You’ll be greeted with a welcome message via an ASP.NET MVC application; that message, by the way, is configurable via the ApplicationDescription setting in the ServiceConfiguration.cscfg. Upon logging in (via the link in the upper right), you’ll have access to the other functionality of the Windows Azure Companion as well.
The Platform tab exposes elements of the ProductListXmlFeed with a matching <tabname> tag. My feed includes PHP and the PHP Wincache Extension, both of which seem like a good way to my goal of installing WordPress.
<tabname>
But, wait a minute… WordPress requires PHP to run, and since the Windows Azure Companion is aware of those prerequisites (well, so long as they are included in the ProductListXmlFeed as dependencies), why not just go straight there?
So on to the Applications tab, which here includes WordPress along with some other popular Open Source PHP packages.
I’m picking only WordPress in this case, and so the next screen prompts for some versioning information for WordPress along with similar requests for other prerequisites. Note here that the PHP drivers for SQL Server will be installed, so this implementation of WordPress will use SQL Server versus MySQL, although MySQL can also be run on Windows Azure.
While the applications are installing, you’ll see progress messages appear on the Admin tab of the Windows Azure Companion site. Those messages, by the way, are recorded to the Windows Azure Storage account you configured in the .cscfg file.
Upon completion, the application will show as installed and ready to Launch.
At this point, WordPress is installed, but it’s not yet configured. If you’ve installed WordPress before, you know you need to point to the backend database as well as provide an ID and password for the WordPress administrator. Pressing the Launch… button will walk you through the process of supplying that information, which ultimately gets incorporated into the wp-config.php file.

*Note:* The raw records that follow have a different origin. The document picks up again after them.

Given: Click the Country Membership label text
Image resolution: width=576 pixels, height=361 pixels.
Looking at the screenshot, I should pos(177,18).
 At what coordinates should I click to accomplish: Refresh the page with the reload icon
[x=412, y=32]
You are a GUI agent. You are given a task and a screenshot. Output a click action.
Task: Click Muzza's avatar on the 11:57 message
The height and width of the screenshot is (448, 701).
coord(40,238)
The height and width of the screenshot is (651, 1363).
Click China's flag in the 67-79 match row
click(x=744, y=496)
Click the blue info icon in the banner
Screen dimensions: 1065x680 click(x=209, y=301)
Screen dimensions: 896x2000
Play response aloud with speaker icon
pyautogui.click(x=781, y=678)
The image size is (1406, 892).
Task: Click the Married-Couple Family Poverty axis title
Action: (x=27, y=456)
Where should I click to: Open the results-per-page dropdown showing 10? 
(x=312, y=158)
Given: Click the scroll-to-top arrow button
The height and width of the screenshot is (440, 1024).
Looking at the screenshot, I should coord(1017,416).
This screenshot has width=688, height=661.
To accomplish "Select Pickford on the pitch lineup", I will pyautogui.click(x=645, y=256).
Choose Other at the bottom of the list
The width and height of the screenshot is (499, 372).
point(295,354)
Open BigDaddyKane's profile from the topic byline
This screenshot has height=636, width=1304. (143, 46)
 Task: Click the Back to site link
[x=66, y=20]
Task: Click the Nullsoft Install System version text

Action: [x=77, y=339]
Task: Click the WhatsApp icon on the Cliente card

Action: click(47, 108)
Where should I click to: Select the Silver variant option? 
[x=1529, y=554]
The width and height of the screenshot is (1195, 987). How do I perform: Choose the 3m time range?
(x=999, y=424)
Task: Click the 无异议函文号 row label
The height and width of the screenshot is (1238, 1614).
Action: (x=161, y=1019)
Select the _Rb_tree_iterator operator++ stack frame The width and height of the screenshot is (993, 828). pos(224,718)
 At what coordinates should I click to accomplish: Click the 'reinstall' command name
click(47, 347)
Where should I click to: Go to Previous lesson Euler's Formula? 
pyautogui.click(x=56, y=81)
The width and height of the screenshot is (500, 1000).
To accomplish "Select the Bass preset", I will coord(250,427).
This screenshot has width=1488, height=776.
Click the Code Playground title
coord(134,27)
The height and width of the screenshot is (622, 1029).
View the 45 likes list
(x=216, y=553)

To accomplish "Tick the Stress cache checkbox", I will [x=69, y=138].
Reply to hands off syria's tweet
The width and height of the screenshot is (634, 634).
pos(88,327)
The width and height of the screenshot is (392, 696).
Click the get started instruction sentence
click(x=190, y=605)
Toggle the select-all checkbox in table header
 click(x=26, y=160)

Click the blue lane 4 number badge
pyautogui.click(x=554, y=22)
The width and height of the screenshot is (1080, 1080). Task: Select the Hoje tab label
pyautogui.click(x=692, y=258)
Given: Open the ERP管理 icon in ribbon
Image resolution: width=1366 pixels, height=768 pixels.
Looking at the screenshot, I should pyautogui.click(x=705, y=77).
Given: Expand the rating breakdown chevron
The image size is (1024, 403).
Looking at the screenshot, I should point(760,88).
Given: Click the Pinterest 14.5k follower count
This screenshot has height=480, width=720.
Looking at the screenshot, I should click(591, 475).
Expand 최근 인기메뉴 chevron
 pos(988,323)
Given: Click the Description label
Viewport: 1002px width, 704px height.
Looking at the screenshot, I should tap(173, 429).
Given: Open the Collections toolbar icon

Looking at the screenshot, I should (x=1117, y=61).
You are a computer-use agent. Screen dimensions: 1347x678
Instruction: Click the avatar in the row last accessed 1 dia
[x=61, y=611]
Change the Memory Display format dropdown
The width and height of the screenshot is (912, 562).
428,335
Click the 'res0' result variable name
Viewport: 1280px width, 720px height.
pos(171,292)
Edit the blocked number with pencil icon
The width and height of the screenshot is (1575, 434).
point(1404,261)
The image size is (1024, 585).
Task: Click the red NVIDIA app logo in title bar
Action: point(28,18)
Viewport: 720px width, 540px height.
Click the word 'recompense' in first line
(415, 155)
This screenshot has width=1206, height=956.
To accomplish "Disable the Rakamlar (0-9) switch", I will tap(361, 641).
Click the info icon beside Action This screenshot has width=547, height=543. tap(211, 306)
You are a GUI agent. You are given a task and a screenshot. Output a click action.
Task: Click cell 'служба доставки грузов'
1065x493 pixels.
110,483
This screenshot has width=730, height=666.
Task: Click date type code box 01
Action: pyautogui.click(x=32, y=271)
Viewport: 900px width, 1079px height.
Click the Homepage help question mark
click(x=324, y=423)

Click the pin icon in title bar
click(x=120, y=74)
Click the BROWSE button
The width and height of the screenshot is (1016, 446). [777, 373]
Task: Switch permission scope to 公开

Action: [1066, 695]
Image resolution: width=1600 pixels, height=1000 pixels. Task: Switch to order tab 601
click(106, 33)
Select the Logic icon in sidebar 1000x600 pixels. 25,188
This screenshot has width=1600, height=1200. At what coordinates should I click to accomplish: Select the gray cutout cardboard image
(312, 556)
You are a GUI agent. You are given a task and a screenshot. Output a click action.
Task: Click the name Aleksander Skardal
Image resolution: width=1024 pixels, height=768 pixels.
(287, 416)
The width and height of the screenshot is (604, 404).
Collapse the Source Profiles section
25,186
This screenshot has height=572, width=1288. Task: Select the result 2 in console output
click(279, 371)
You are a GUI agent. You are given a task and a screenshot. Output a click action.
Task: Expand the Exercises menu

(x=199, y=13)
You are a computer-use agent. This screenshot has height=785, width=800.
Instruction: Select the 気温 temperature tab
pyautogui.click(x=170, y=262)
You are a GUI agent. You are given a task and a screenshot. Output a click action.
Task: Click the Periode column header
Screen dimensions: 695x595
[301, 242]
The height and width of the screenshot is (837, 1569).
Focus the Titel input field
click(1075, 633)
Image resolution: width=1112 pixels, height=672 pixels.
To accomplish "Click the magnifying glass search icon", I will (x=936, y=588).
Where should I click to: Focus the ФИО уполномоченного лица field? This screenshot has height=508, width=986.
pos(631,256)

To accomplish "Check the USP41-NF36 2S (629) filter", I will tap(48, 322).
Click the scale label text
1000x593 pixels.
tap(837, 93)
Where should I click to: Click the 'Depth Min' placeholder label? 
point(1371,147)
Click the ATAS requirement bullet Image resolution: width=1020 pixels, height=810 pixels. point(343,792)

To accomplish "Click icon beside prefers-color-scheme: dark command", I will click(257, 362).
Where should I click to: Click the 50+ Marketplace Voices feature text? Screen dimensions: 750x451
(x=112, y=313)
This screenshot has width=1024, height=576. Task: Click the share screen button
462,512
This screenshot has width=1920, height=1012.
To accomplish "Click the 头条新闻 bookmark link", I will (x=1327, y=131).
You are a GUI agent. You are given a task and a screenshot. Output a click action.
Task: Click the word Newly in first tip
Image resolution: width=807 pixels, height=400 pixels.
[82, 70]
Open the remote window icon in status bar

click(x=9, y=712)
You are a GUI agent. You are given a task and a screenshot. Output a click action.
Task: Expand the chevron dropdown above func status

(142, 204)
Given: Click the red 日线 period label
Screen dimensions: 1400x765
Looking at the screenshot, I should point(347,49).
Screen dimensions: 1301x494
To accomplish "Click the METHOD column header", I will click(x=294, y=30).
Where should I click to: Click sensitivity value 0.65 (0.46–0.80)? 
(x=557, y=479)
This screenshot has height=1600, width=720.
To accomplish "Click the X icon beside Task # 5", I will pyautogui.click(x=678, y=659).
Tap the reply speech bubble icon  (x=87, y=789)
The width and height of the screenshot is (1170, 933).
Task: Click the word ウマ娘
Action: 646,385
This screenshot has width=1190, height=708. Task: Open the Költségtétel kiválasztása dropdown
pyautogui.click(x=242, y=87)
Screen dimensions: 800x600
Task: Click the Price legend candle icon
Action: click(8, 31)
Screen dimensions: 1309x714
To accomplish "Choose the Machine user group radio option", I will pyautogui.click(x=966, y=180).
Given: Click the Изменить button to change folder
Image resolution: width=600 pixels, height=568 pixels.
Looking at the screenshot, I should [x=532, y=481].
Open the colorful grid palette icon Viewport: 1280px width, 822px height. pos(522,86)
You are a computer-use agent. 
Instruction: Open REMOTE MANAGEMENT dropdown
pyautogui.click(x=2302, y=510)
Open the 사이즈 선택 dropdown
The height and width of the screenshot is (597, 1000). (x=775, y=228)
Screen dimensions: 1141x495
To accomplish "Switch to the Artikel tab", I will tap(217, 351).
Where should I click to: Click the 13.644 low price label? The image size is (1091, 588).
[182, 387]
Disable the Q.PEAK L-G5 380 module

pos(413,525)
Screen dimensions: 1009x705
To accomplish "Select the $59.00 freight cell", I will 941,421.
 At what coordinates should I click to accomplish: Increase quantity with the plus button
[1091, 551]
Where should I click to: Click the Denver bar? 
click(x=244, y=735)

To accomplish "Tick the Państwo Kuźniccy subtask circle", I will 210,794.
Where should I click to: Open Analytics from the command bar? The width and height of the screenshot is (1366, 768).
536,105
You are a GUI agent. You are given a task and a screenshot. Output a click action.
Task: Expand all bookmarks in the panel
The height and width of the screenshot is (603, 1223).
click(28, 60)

First off is the connection with the database; below is a diagram highlighting the correlation between the SQL Azure setup and what’s needed for WordPress. Note specifically that the WordPress User Name must be in the format user@servername, and you need to ensure that the SQL Azure instance will accept requests from WordPress by enabling the “Allow Microsoft Services access to this server” checkbox on the Firewall Settings tab (not shown).
Ok, now WordPress is talking to SQL Azure just fine, so the next step is setting up the WordPress site – providing a site title, username and password. Hopefully, it’s clear that this is all “WordPress stuff,” and you’d do this for any installation of WordPress regardless of host.
Press Install WordPress and you’re good to go! Go ahead and login to the WordPress dashboard and start creating content; I did! If you browse to
http://wacompanion.cloudapp.net/wordpress/
you should see a copy of this very post (presuming the account is still around when you check, that is!)
We briefly touched upon the Admin tab in the Windows Azure Companion when viewing the log entries showing the installation progress, but there’s a lot of additional functionality there as well:
Hopefully it’s clear that the Window Azure Companion goes a loooong way to reducing the pain of installing PHP and related applications on Windows Azure. Since the options are controlled by an XML feed, adding Drupal, Joomla!, and other open source packages that have been vetted to work on Azure should be a simple matter.
That pretty much covers it. Remember, you have access to all the source code for the Windows Azure Companion, so check it out, add your own features, or contribute to the discussion on the MSDN CodeGallery.